After deflation of the left lung, the thoracic component of the dissection is typically straightforward. Electrocautery is used to divide the mediastinal pleura over the aneurysm and proximal aorta. For type I and type II aneurysms, proximal control of the aorta in the region of the left subclavian artery origin is necessary. Further mobility of the vagus nerve is gained by dividing it distal to the origin of the left recurrent nerve, which should be identified and preserved. Should more proximal control be necessary, the ligamentum arteriosum is divided on the underside of the aortic arch. Care must be taken to keep the dissection directly on the aortic arch in order to avoid injuring the left main pulmonary artery. When degenerative aneurysm is the underlying pathology, dissection in this area is usually straightforward. However, in patients with chronic dissection, the prior inflammation from the dissecting process makes exposure more difficult. The aorta is surrounded with a vessel tape on either side of the left subclavian artery depending on the proximal extent of the aneurysm. Blunt dissection on the posterior aspect of the aorta is used to clear sufficient normal aorta to allow placement of the cross-clamp while maintaining adequate length of the aorta for an accurate proximal aortic anastomosis. External control of the left subclavian artery is desirable but not mandatory as intraluminal balloon control can be obtained if the aortic clamp is placed proximal to the left subclavian artery. During the thoracic portion of the dissection, the left inferior pulmonary vein is isolated in cases where atrial–femoral bypass is used; a 4-0 Prolene purse-string suture is used to introduce the venous cannula, which in our experience need not be larger than 19 French.

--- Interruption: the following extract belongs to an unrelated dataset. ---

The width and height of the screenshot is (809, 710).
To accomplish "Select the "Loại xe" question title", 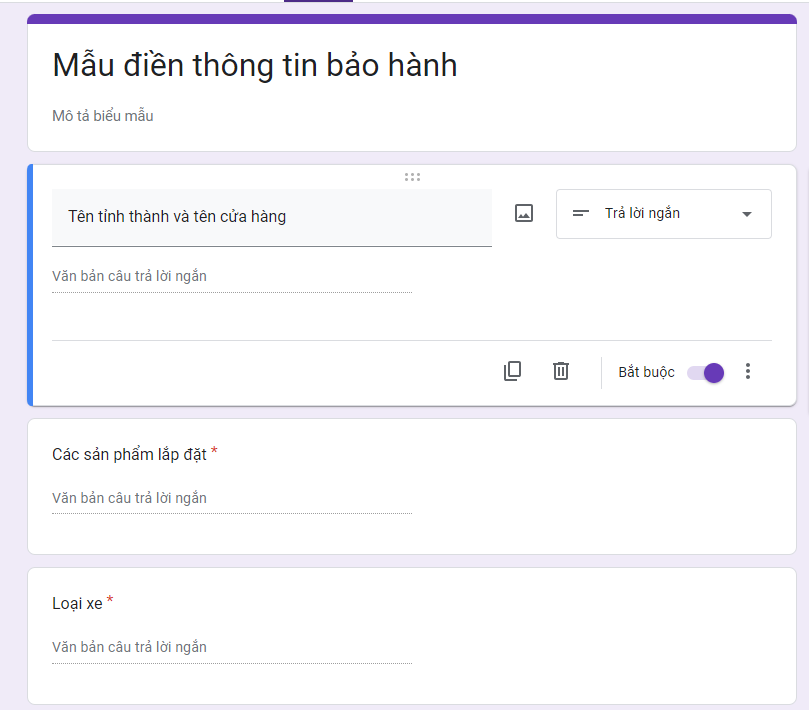I will [77, 603].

Clamp and Sew Versus Atrial–Femoral Bypass

In contemporary practice, the clamp-and-sew technique with adjuncts to minimize warm ischemic time is the best way to approach type IV TAA. The technique of distal perfusion through atrial–femoral bypass via a centripetal, motorized pump is the simplest form of distal perfusion and requires no or low doses of systemic heparin to function. Conversely, cardiopulmonary bypass using a femoral vein to femoral artery technique requires an in-line oxygenator and full pump doses of heparin making it less desirable given the extensive dissection required to complete TAA repair. Most surgeons have adopted the liberal use of atrial–femoral bypass for extent I–III TAA. We prefer to continuously perfuse the mesenteric circulation during reconstruction of the visceral aortic segment. This can be accomplished with either a Y-connection from the atrial–femoral bypass circuit or in-line mesenteric shunting from the proximal graft after completion of the proximal anastomosis (Fig. 5.6).

Fig. 5.6
Two illustrations of thoracoabdominal aneurysm repair approaches. Illustration A presents a renal preservation solution of 4 degrees Celsius in a clamp-and-sew technique. Illustration B exhibits the distal perfusion using the heparin-impregnated Bio-Medicus pump.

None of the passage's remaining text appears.